[Exercise prompt]: Present the rows below as a numbered list, skipping blank lines and omitting the pictures.

[Given entries]:
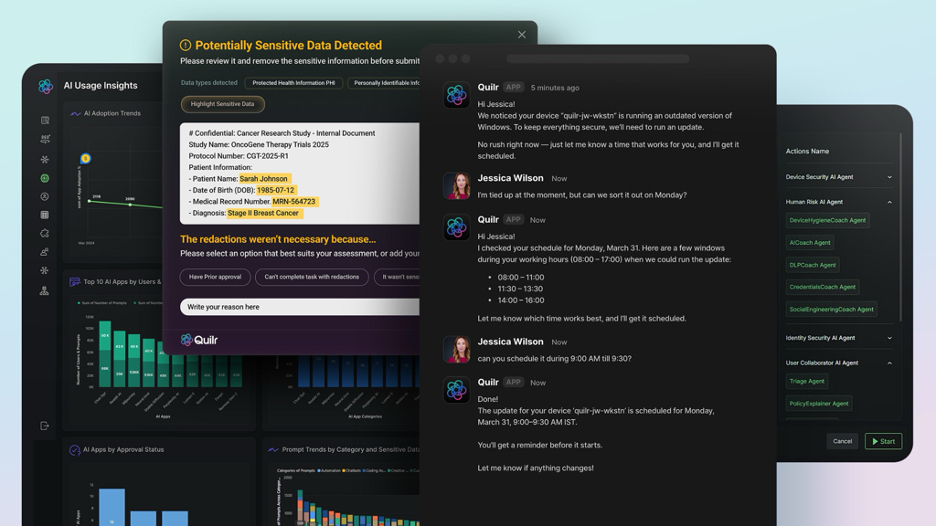Expand the Device Security AI Agent section
Viewport: 936px width, 526px height.
889,177
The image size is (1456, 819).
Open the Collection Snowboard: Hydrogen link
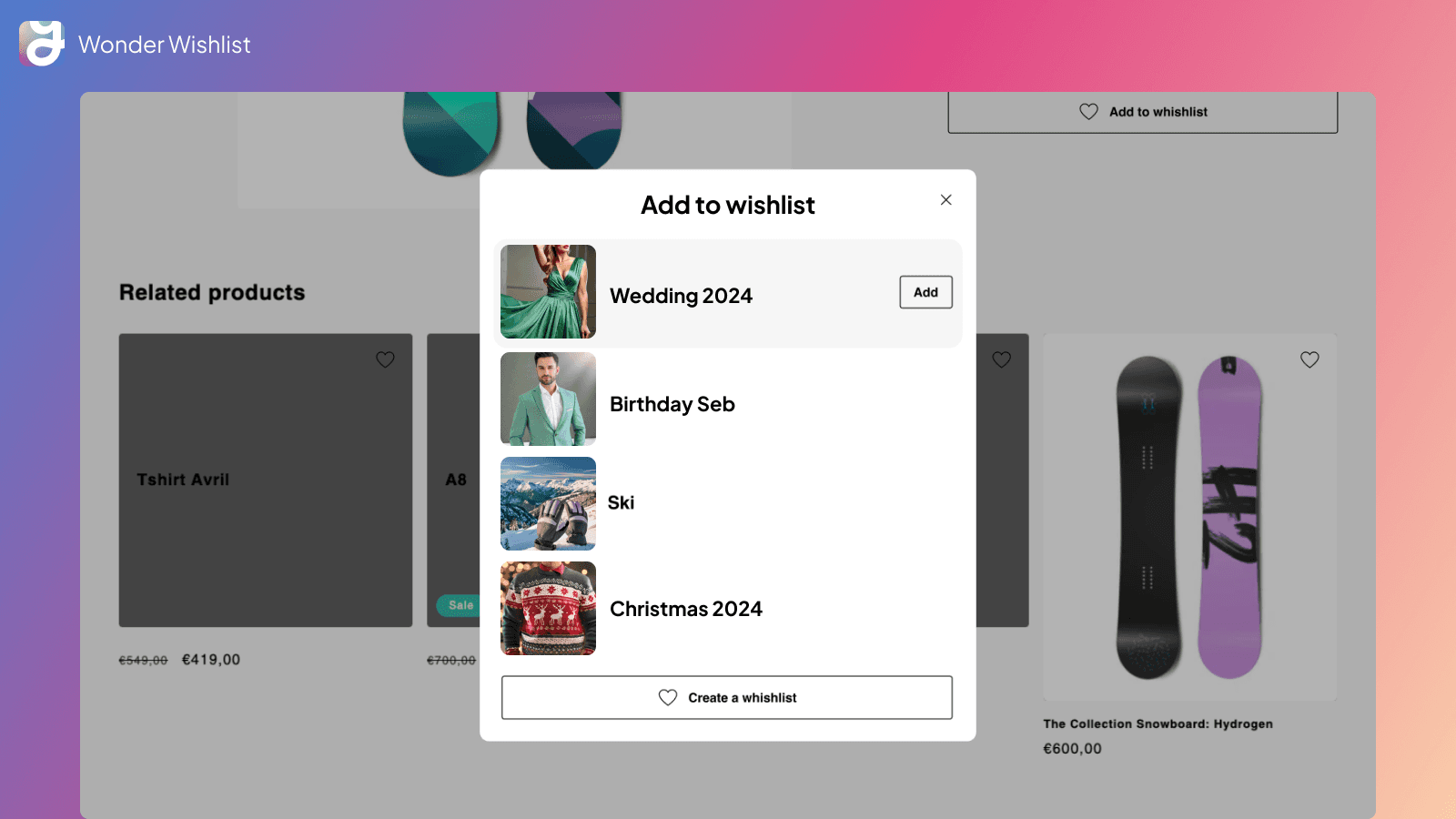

[Solved problem]:
1. Expand the Device Security AI Agent section
2. Viewport: 936px width, 526px height.
3. 889,177
4. The image size is (1456, 819).
5. Open the Collection Snowboard: Hydrogen link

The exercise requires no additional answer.